Police in China have arrested 2 men for running a World of Warcraft gold farming operation and charged them with “unfair revenue distribution” (presumably a crime against socialism of some kind). The two men ran the operation for 7 months and earned 1.4 Million RMB (just over US$200,000). They had 20 computers and 20 employees and were based in Chengdu’s Shuangliu county.
[From Only in China – Gold Farmers Arrested! Earned over US$200,000 in 7 Months – PlayNoEvil Game Security News & Analysis]

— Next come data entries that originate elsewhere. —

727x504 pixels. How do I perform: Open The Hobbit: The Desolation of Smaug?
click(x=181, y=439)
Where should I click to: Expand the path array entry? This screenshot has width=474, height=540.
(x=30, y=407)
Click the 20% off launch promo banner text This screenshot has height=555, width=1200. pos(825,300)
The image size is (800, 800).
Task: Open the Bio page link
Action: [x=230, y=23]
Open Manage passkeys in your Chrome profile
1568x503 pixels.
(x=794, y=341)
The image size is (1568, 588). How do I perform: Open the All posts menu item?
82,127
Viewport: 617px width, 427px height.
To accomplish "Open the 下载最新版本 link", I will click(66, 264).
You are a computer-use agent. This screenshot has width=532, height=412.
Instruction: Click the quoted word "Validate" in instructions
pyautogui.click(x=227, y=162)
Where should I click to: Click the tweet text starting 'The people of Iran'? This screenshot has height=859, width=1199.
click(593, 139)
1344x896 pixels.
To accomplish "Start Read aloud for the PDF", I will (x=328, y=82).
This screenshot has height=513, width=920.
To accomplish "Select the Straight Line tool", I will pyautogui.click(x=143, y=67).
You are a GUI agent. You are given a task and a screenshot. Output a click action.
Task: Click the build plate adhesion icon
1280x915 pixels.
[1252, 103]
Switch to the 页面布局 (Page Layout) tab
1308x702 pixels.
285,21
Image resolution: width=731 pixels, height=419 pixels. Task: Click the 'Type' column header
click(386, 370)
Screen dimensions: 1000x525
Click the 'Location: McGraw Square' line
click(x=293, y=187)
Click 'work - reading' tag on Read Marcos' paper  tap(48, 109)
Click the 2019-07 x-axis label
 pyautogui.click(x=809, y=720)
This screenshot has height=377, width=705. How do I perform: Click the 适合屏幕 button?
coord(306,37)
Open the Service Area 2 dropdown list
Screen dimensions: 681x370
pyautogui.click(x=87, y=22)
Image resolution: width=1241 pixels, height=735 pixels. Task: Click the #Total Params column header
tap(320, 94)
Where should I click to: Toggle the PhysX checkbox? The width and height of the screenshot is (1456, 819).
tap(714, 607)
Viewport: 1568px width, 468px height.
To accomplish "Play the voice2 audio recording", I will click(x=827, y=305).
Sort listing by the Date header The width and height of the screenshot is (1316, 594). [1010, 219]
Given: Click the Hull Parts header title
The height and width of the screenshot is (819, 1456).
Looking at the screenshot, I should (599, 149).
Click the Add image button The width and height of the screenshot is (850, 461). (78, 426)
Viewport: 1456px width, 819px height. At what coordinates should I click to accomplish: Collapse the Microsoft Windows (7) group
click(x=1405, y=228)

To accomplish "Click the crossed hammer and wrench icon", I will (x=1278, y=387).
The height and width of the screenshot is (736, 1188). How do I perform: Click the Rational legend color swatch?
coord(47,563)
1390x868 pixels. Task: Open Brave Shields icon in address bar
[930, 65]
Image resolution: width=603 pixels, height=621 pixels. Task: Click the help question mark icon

Of course, if your local constabulary don’t respond when you dial 999 to complain that there’s been a jack and your friend’s World of Warcraft Guild has been rolled over for a hundred gold pieces, because they’re busy helping people look for their glasses and so on, you’ll have to look for alternative law-and-order structures. I doubt that the Financial Services Authority (FSA) would be much help either, although it enough players got together they might be able to persuade the government to underwrite the gold pieces and have WoW Gold Institutions regulated under the Payment Services Directive (PSD). There is an alternative, though. As in any other frontier community, a long way from centralised authority, virtual communities can choose to police themselves.
disgruntled Alliance players have come up with a clever, though perhaps somewhat EULA-non-compliant hack to enable community self-help (aka murder) as means of silencing n00b bot gold spammers
[From Terra Nova: The Bot-Slaughtering Totems of Stormwind]
It’s the Wild West. Economics may work differently in wholly virtual environments, but human nature does not.